"""

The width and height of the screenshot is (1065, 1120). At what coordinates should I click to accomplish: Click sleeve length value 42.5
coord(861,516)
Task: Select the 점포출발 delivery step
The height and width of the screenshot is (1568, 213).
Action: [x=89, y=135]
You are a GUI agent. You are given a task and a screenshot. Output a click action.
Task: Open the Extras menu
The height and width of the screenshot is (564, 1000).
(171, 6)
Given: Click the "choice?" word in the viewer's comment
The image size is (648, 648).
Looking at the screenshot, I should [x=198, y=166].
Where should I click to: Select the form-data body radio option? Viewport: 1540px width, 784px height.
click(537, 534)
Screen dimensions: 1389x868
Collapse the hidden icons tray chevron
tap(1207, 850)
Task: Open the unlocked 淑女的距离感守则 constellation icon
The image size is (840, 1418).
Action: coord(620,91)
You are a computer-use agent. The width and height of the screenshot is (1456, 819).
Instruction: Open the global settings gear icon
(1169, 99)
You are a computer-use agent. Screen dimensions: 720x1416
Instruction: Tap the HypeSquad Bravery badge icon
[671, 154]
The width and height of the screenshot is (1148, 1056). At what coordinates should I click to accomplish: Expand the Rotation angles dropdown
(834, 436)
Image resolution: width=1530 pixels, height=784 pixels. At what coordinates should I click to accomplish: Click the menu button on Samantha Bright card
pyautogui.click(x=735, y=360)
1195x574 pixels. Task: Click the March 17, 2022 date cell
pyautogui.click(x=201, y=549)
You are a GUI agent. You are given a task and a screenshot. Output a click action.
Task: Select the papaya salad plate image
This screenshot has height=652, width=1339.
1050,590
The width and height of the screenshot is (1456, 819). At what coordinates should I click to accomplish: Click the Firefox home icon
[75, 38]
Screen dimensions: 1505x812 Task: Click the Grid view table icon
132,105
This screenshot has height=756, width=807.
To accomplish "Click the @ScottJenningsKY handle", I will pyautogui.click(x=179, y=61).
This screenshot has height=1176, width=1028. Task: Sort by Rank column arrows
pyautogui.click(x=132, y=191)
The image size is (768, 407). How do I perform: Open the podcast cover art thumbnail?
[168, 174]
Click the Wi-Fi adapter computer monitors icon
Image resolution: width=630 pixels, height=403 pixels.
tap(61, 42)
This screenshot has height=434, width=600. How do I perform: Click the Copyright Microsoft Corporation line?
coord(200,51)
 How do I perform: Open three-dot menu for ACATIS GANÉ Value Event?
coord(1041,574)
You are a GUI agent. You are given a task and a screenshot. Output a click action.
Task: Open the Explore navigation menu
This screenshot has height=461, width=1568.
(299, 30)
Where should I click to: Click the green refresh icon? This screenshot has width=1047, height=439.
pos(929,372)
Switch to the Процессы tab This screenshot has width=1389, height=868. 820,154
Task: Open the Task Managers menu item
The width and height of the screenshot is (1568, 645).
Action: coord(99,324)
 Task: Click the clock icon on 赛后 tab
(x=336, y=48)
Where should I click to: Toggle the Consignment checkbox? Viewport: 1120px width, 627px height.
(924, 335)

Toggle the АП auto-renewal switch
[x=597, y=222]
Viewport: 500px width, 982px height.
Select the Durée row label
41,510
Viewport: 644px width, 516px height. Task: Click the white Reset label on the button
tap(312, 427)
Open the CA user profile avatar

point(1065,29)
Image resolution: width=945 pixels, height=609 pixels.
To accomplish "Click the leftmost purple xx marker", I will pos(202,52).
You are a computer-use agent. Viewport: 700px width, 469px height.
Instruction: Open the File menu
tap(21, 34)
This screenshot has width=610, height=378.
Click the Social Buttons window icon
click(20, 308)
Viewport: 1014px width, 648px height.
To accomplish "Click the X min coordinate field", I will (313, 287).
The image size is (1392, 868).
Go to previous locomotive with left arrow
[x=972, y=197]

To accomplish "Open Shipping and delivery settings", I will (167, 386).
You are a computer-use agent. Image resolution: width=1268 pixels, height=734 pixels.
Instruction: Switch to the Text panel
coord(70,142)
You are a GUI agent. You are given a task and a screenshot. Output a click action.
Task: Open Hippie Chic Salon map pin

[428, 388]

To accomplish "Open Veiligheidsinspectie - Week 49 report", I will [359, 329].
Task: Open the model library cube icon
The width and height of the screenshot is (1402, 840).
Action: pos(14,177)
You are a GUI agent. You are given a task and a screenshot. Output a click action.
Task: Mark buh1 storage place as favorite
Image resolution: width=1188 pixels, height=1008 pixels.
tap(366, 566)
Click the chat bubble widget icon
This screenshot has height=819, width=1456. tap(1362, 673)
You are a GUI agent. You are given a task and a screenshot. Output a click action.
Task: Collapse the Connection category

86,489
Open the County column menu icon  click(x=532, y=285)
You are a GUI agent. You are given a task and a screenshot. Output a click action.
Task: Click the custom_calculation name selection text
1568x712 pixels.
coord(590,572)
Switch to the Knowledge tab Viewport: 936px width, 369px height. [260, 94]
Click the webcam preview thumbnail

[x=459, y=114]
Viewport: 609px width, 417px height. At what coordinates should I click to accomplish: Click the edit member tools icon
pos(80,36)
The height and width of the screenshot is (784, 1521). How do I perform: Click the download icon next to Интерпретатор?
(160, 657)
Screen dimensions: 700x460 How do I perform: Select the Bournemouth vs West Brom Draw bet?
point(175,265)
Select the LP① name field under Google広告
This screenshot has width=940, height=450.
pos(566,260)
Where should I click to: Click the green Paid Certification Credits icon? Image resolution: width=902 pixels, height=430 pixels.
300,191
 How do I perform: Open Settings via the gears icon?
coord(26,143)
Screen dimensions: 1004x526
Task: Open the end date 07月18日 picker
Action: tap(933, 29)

"""

▶ **Your objective**: Quote all of the entries above word for word, changing nothing.

▶ **Output of the task**:
The width and height of the screenshot is (1065, 1120). At what coordinates should I click to accomplish: Click sleeve length value 42.5
coord(861,516)
Task: Select the 점포출발 delivery step
The height and width of the screenshot is (1568, 213).
Action: [x=89, y=135]
You are a GUI agent. You are given a task and a screenshot. Output a click action.
Task: Open the Extras menu
The height and width of the screenshot is (564, 1000).
(171, 6)
Given: Click the "choice?" word in the viewer's comment
The image size is (648, 648).
Looking at the screenshot, I should [x=198, y=166].
Where should I click to: Select the form-data body radio option? Viewport: 1540px width, 784px height.
click(537, 534)
Screen dimensions: 1389x868
Collapse the hidden icons tray chevron
tap(1207, 850)
Task: Open the unlocked 淑女的距离感守则 constellation icon
The image size is (840, 1418).
Action: coord(620,91)
You are a computer-use agent. The width and height of the screenshot is (1456, 819).
Instruction: Open the global settings gear icon
(1169, 99)
You are a computer-use agent. Screen dimensions: 720x1416
Instruction: Tap the HypeSquad Bravery badge icon
[671, 154]
The width and height of the screenshot is (1148, 1056). At what coordinates should I click to accomplish: Expand the Rotation angles dropdown
(834, 436)
Image resolution: width=1530 pixels, height=784 pixels. At what coordinates should I click to accomplish: Click the menu button on Samantha Bright card
pyautogui.click(x=735, y=360)
1195x574 pixels. Task: Click the March 17, 2022 date cell
pyautogui.click(x=201, y=549)
You are a GUI agent. You are given a task and a screenshot. Output a click action.
Task: Select the papaya salad plate image
This screenshot has height=652, width=1339.
1050,590
The width and height of the screenshot is (1456, 819). At what coordinates should I click to accomplish: Click the Firefox home icon
[75, 38]
Screen dimensions: 1505x812 Task: Click the Grid view table icon
132,105
This screenshot has height=756, width=807.
To accomplish "Click the @ScottJenningsKY handle", I will pyautogui.click(x=179, y=61).
This screenshot has height=1176, width=1028. Task: Sort by Rank column arrows
pyautogui.click(x=132, y=191)
The image size is (768, 407). How do I perform: Open the podcast cover art thumbnail?
[168, 174]
Click the Wi-Fi adapter computer monitors icon
Image resolution: width=630 pixels, height=403 pixels.
tap(61, 42)
This screenshot has height=434, width=600. How do I perform: Click the Copyright Microsoft Corporation line?
coord(200,51)
 How do I perform: Open three-dot menu for ACATIS GANÉ Value Event?
coord(1041,574)
You are a GUI agent. You are given a task and a screenshot. Output a click action.
Task: Open the Explore navigation menu
This screenshot has height=461, width=1568.
(299, 30)
Where should I click to: Click the green refresh icon? This screenshot has width=1047, height=439.
pos(929,372)
Switch to the Процессы tab This screenshot has width=1389, height=868. 820,154
Task: Open the Task Managers menu item
The width and height of the screenshot is (1568, 645).
Action: coord(99,324)
 Task: Click the clock icon on 赛后 tab
(x=336, y=48)
Where should I click to: Toggle the Consignment checkbox? Viewport: 1120px width, 627px height.
(924, 335)

Toggle the АП auto-renewal switch
[x=597, y=222]
Viewport: 500px width, 982px height.
Select the Durée row label
41,510
Viewport: 644px width, 516px height. Task: Click the white Reset label on the button
tap(312, 427)
Open the CA user profile avatar

point(1065,29)
Image resolution: width=945 pixels, height=609 pixels.
To accomplish "Click the leftmost purple xx marker", I will pos(202,52).
You are a computer-use agent. Viewport: 700px width, 469px height.
Instruction: Open the File menu
tap(21, 34)
This screenshot has width=610, height=378.
Click the Social Buttons window icon
click(20, 308)
Viewport: 1014px width, 648px height.
To accomplish "Click the X min coordinate field", I will (313, 287).
The image size is (1392, 868).
Go to previous locomotive with left arrow
[x=972, y=197]

To accomplish "Open Shipping and delivery settings", I will (167, 386).
You are a computer-use agent. Image resolution: width=1268 pixels, height=734 pixels.
Instruction: Switch to the Text panel
coord(70,142)
You are a GUI agent. You are given a task and a screenshot. Output a click action.
Task: Open Hippie Chic Salon map pin

[428, 388]

To accomplish "Open Veiligheidsinspectie - Week 49 report", I will [359, 329].
Task: Open the model library cube icon
The width and height of the screenshot is (1402, 840).
Action: pos(14,177)
You are a GUI agent. You are given a task and a screenshot. Output a click action.
Task: Mark buh1 storage place as favorite
Image resolution: width=1188 pixels, height=1008 pixels.
tap(366, 566)
Click the chat bubble widget icon
This screenshot has height=819, width=1456. tap(1362, 673)
You are a GUI agent. You are given a task and a screenshot. Output a click action.
Task: Collapse the Connection category

86,489
Open the County column menu icon  click(x=532, y=285)
You are a GUI agent. You are given a task and a screenshot. Output a click action.
Task: Click the custom_calculation name selection text
1568x712 pixels.
coord(590,572)
Switch to the Knowledge tab Viewport: 936px width, 369px height. [260, 94]
Click the webcam preview thumbnail

[x=459, y=114]
Viewport: 609px width, 417px height. At what coordinates should I click to accomplish: Click the edit member tools icon
pos(80,36)
The height and width of the screenshot is (784, 1521). How do I perform: Click the download icon next to Интерпретатор?
(160, 657)
Screen dimensions: 700x460 How do I perform: Select the Bournemouth vs West Brom Draw bet?
point(175,265)
Select the LP① name field under Google広告
This screenshot has width=940, height=450.
pos(566,260)
Where should I click to: Click the green Paid Certification Credits icon? Image resolution: width=902 pixels, height=430 pixels.
300,191
 How do I perform: Open Settings via the gears icon?
coord(26,143)
Screen dimensions: 1004x526
Task: Open the end date 07月18日 picker
Action: tap(933, 29)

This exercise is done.